With all this activity, I’m thankful on this holiday for people I saw for the first time in a long time as they were out and about, in particular a tall beauty who walked over to say she and her BFF now both work at Hooters on the other end of the Twin Cities, after other quite similar gigs much closer-by, so they’re not present much as patrons in downtown Hudson anymore.
— The first ugly sweater of the season was seen on Nov. 17, as a woman decked out that way, from head-to-toe PJ style, was getting her ID checked at the Smilin’ Moose door. Despite her garb, they let her in. Also let in was a friend of mine who is doing quite a bit of globe-trotting on his new job, and who despite being new to the company won the Halloween costume contest — he spent $200 to win $30 — but that wasn’t the point. He now has his sights on winning the company ugly sweater contest at the company party, too. If that will eventually be part of his legacy, he’s fine with that, because as he said jokingly, this is war! (One wonders what his overseas clients would think of his lack of wearing a three-piece suit).

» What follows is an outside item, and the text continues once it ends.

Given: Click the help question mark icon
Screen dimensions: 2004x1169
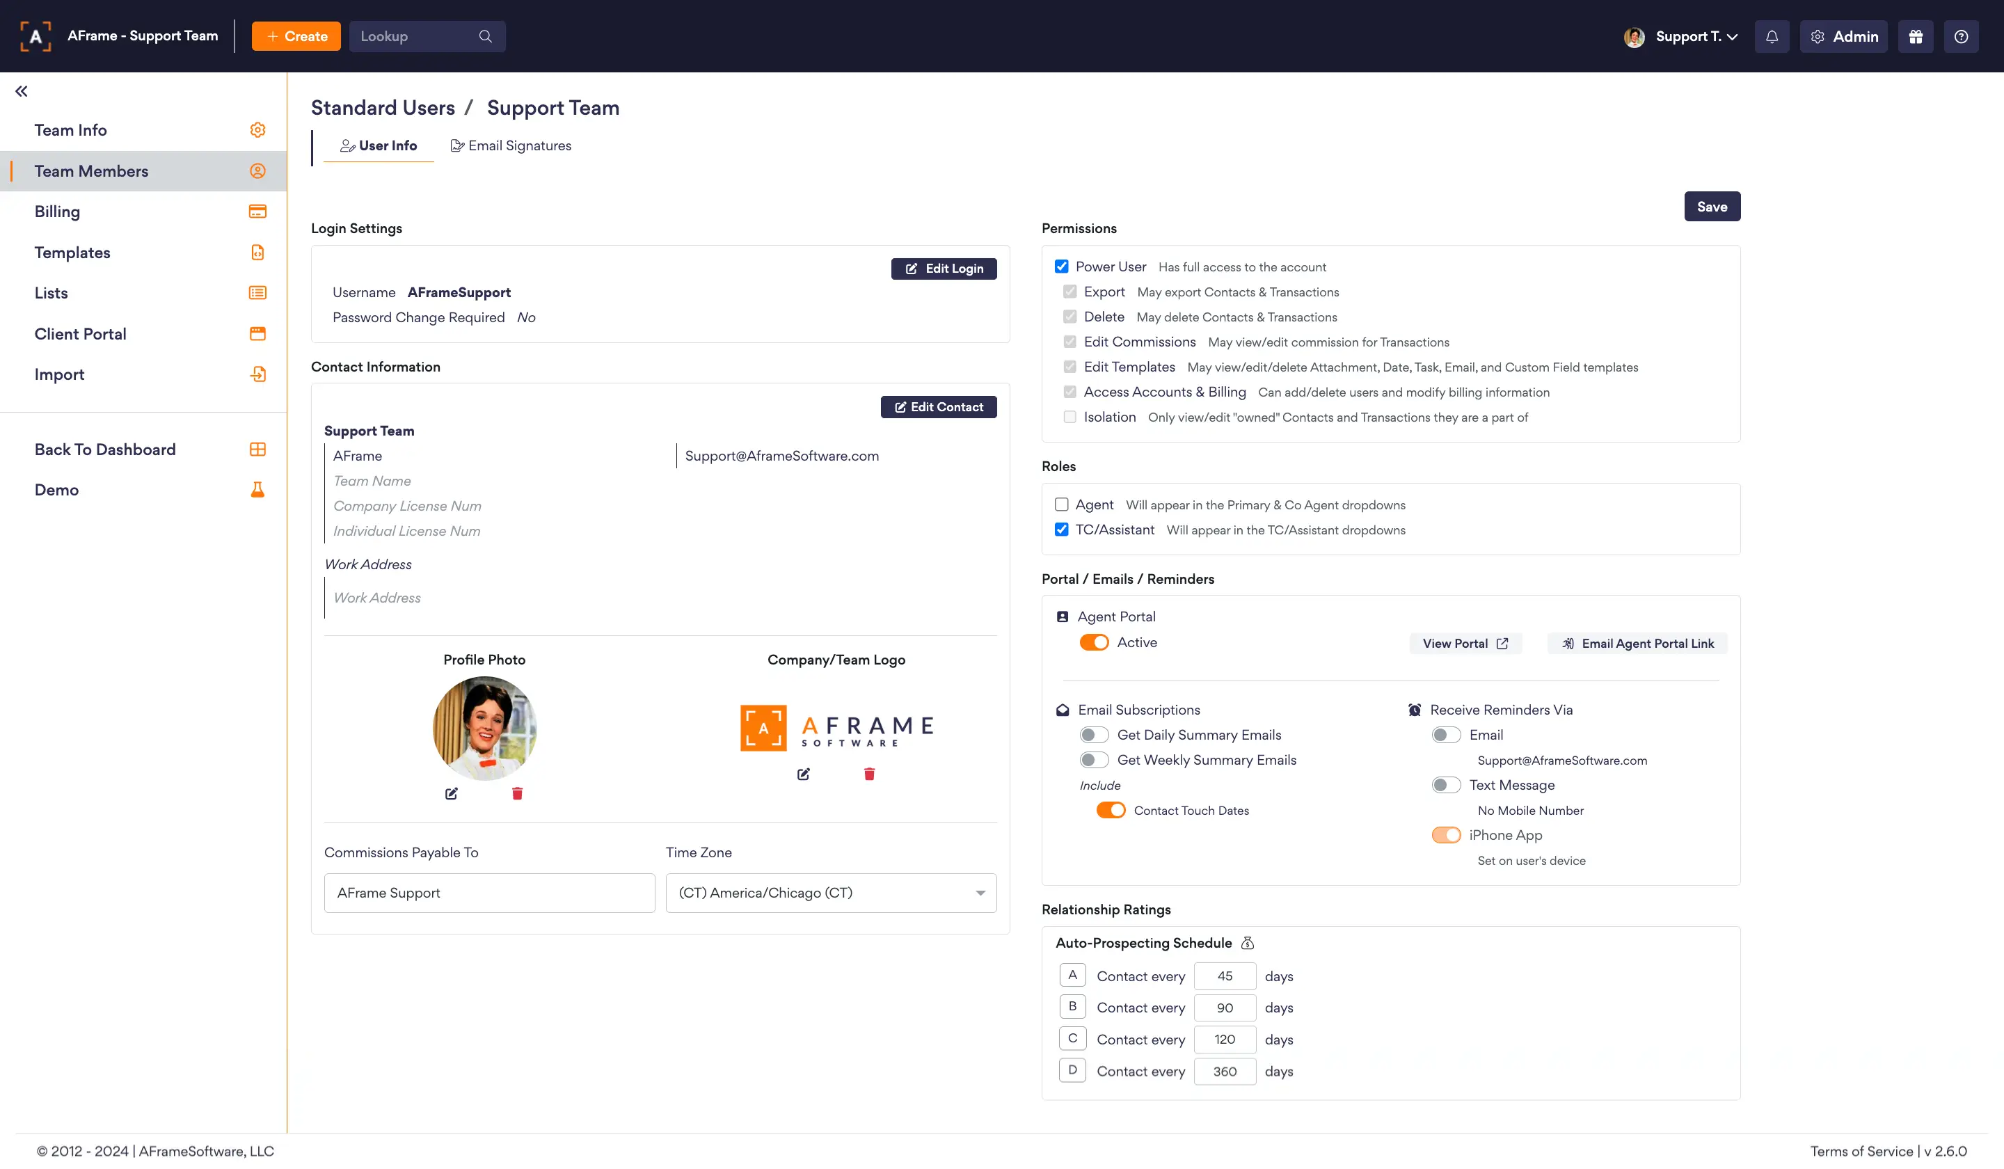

— A friend had a rare night out for music right before Thanksgiving, and her son would not be home for this holiday, as he was conducting military business far afield. That man made national headlines a few weeks ago, she said, when he helped fellow soldiers come away unscathed after being surrounded by a dozen enemy boats in Iraqi waters.
— Despite being the rhythm guitarist, Malcolm Young was featured prominently in an AC/DC video clip aired by deejay Ben Michaels at Dick’s Bar and Grill on Thanksgiving Eve. This was the first real chance to honor this founding member of the seminal hard rock band, who died last Saturday at 64, and whose face was resurrected on the clip by showing him doing of all things background vocals. (Brother Angus Young is more the public face of the band, and also is the one more typically shown, in his mocking schoolboy outfit, as he plays the lead guitar, then Malcolm even though the latter was the band’s main songwriter, not slowed much by the dementia that was the cause of his death). The deejay gave the video piece a couple of sentences of buildup, but it wasn’t audible enough to tell if this was praise of the older Young, for a change, or just a standard song intro.